▶ WHAT YOU NEED TO DO
Work out the count of lines in the listing below that include "agent". Give that count alone.

▶ EXTRACTED INFORMATION

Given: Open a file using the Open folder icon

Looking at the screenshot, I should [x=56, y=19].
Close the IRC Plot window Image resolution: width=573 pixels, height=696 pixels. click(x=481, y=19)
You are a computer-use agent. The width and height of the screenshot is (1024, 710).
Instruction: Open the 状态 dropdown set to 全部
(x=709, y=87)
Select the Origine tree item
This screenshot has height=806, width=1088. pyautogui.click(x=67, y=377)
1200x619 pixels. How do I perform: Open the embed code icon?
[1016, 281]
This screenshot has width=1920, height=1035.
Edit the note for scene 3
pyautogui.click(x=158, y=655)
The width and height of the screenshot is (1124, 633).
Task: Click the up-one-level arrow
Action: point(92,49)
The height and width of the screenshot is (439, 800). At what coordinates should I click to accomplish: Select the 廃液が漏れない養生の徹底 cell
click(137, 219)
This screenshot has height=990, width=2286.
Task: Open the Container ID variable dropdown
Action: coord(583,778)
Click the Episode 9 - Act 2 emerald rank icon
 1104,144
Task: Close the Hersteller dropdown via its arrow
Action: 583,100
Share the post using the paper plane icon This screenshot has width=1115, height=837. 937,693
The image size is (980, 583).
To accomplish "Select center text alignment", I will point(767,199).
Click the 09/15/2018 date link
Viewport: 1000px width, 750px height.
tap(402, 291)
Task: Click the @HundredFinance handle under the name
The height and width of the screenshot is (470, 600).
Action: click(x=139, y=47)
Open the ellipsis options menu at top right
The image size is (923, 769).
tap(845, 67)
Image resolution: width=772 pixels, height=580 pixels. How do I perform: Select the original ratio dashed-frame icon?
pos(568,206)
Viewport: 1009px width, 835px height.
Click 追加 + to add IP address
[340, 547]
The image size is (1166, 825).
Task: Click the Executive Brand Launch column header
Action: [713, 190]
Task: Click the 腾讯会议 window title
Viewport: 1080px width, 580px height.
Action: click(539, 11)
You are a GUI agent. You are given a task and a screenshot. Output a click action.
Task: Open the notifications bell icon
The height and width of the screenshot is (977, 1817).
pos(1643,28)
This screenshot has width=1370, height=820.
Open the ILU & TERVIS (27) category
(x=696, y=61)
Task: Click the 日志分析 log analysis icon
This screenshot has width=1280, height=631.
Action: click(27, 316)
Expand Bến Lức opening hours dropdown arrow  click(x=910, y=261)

▶ FINISHED TASK
2